Selon Benoit Dayot, « son élévation subite à la fortune » a ébloui Robin et par la suite, cause sa disgrâce et sa peine. Le délégué de la curatelle française explique son bannissement par quatre raisons.

La première est qu’il n’a pu rendre un bilan satisfaisant sur les activités douanières et sur l’administration de Toamasina où il a été co-gouverneur.

La seconde est d’avoir abusé des pouvoirs et de la confiance que lui a accordés Radama.

La troisième est que, pendant la maladie du défunt roi, il s’est permis de s’élever au grade de grand maréchal du Royaume et du Palais. Il s’est également octroyé le titre de gouverneur général… Tout cela sans que le souverain en ait eu connaissance. Pourtant, lorsqu’il écrit à la Cour, il conserve son titre réel de XII honneurs. Mais plusieurs officiers, voulant se moquer de lui, le qualifient de maréchal, « en y ajoutant une espèce de croissant désignant le fer à cheval » (ferrant), dont il n’a pu deviner l’emblème qu’après sa punition.

La quatrième raison de sa déchéance est qu’il s’est toujours montré napoléoniste à Antananarivo et a proféré des injures obscènes contre la duchesse d’Angoulême, en bravant les royalistes. « Ce qui  est regardé par les Hova comme un crime, car cette peuplade honore singulièrement leur souverain et sa famille. C’est au point que si quelqu’un d’entre eux se permettait la moindre injure sur la famille royale, il est de suite sagayé et le cadavre jeté aux animaux. »

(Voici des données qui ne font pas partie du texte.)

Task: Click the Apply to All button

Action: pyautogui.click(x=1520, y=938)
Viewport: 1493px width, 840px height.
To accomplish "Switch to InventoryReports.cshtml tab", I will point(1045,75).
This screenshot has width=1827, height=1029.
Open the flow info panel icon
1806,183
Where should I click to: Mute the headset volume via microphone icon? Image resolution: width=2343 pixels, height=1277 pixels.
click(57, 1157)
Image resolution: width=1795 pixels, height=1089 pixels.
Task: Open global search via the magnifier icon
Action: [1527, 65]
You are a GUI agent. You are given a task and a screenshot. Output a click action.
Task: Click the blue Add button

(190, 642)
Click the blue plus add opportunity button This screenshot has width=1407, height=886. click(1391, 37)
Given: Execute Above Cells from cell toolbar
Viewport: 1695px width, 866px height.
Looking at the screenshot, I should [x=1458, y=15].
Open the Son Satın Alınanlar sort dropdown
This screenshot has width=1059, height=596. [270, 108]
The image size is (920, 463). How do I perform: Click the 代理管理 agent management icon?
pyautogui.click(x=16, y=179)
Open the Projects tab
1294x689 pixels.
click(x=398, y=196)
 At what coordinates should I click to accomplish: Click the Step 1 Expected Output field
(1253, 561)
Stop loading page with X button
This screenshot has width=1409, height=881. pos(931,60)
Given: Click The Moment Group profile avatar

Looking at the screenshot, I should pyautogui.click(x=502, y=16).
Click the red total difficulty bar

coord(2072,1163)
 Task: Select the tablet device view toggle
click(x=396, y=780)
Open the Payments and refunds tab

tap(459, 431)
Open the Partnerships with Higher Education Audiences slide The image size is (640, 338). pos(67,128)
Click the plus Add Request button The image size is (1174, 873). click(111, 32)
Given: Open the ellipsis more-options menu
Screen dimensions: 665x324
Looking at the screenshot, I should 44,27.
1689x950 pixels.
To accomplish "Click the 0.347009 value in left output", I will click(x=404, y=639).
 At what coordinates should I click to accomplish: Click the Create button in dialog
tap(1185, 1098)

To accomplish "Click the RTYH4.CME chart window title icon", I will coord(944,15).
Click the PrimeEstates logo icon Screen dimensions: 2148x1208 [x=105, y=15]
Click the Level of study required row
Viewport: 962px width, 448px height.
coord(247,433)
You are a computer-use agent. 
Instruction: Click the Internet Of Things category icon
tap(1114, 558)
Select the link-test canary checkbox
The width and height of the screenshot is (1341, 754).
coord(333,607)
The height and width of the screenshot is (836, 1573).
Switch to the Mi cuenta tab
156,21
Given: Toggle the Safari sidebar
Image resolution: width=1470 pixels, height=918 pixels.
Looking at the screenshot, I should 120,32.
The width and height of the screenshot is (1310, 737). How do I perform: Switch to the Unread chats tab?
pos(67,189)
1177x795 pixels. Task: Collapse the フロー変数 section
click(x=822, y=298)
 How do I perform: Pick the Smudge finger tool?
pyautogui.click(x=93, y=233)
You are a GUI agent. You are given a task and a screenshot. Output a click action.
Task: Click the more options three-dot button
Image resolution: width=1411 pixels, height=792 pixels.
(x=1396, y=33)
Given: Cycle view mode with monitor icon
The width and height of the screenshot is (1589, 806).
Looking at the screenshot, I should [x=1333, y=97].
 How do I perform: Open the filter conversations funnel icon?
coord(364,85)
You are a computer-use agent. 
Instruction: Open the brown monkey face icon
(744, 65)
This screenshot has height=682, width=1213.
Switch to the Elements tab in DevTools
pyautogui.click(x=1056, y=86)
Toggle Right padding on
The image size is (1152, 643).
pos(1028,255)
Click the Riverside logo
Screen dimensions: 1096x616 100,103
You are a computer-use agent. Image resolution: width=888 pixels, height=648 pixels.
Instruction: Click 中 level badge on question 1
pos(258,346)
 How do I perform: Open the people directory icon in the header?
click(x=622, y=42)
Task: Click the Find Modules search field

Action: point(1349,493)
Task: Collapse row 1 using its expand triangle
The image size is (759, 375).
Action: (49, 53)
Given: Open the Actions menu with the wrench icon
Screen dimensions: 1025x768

Il semble, selon Dayot, que c’est cette raison qui a déterminé son bannissement. En effet, « cette vénération et ce respect profond, dignes d’exemple, sont encore remarquables par les serments que les indigènes font sur leur souverain et sur sa famille ». Serments aussi sacrés que ceux faits à Dieu.

Ainsi Robin n’a jamais joui de la considération des Merina. Seul Radama, qui en a eu besoin comme interprète et comme professeur de français, a eu pour lui « les bontés d’un bon ami ». Et c’est grâce aux égards qu’a eus pour lui le souverain, s’il a été respecté. Mais depuis la perte de son bienfaiteur et protecteur, il se retrouve seul.

Selon Dayot d’ailleurs, le souverain n’a pas eu pour lui de sincère estime. « Radama, en ma présence et en celle d’autres personnes, affirme qu’avec de l’argent, on pouvait faire tout de Robin . Certaines circonstances ont trop malheureusement confirmé et prouvé cette grande vérité sortie de la bouche d’un souverain qui avait la calomnie et le mensonge en horreur ».

Robin arrive à Toamasina, le 22 octobre. Dès le lendemain, explique Dayot, « il dit que j’étais la cause de toute sa disgrâce, ayant écrit à la reine contre lui ». Selon le délégué de la curatelle française, pour se venger Robin aurait lancé une calomnie contre lui. D’après cette accusation, c’est Dayot « qui avait secondé les relations du gouvernement anglais avec Radama, auquel j’avais dit que la France était dans l’impuissance d’envahir ses possessions à Madagascar ». Une « calomnie affreuse » que Dayot ne digère pas du tout. Il en arrive même à porter plainte contre Robin auprès de la reine.